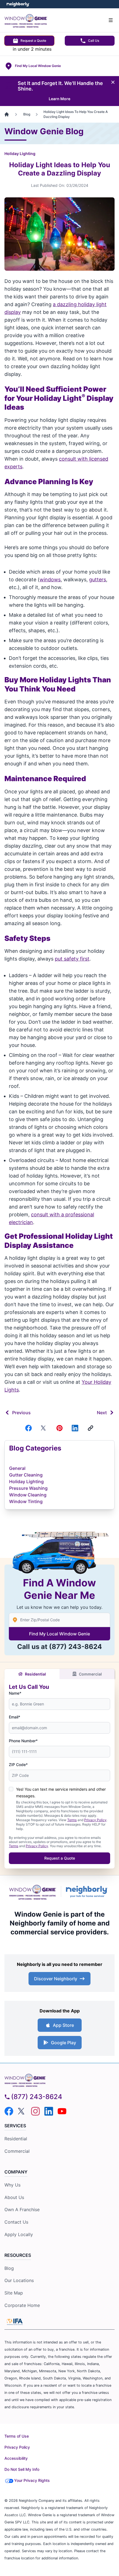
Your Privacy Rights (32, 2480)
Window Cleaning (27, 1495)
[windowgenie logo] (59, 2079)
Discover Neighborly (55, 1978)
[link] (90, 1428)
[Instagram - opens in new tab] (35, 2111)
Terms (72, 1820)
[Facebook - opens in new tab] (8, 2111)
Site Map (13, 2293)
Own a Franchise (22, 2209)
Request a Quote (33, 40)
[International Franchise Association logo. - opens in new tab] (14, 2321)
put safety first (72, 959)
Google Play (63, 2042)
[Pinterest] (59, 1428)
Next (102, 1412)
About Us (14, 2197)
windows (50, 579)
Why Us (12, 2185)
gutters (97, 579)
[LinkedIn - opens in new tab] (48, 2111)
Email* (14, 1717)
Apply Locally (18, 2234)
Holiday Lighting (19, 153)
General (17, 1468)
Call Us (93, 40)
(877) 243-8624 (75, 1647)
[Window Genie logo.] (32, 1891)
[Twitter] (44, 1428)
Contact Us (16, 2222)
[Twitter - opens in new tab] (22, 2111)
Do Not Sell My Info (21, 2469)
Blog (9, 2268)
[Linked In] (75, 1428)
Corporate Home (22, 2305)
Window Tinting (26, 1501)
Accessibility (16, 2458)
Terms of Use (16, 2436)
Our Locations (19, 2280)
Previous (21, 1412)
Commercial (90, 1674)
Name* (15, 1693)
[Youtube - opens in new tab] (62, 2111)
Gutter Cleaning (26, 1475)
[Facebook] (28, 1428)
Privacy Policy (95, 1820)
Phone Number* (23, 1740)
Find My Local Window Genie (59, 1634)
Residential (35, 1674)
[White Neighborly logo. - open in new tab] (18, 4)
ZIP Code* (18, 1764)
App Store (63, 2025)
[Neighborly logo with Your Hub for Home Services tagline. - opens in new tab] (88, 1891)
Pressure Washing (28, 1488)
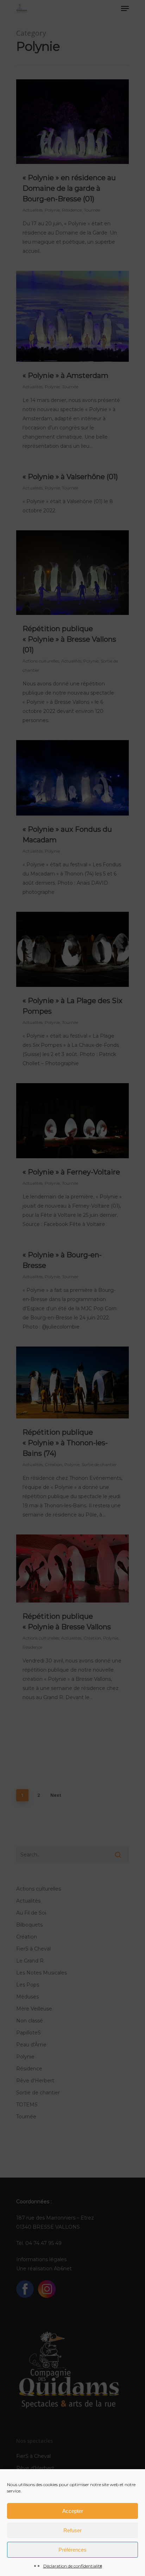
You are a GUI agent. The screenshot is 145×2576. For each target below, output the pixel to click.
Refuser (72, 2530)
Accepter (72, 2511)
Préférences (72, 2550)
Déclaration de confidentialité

* Your instructions *
With pictures excluded, copy exactly the lines from the line containing "Corporate Home (22, 2305)" through the last line of the listing above, both ends included.

* The completed task *
Corporate Home (22, 2305)
Window Tinting (26, 1501)
Accessibility (16, 2458)
Terms of Use (16, 2436)
Our Locations (19, 2280)
Previous (21, 1412)
Commercial (90, 1674)
Name* (15, 1693)
[Youtube - opens in new tab] (62, 2111)
Gutter Cleaning (26, 1475)
[Facebook] (28, 1428)
Privacy Policy (95, 1820)
Phone Number* (23, 1740)
Find My Local Window Genie (59, 1634)
Residential (35, 1674)
[White Neighborly logo. - open in new tab] (18, 4)
ZIP Code* (18, 1764)
App Store (63, 2025)
[Neighborly logo with Your Hub for Home Services tagline. - opens in new tab] (88, 1891)
Pressure Washing (28, 1488)
You are a GUI agent. The screenshot is 145×2576. For each target below, output the pixel to click.
Refuser (72, 2530)
Accepter (72, 2511)
Préférences (72, 2550)
Déclaration de confidentialité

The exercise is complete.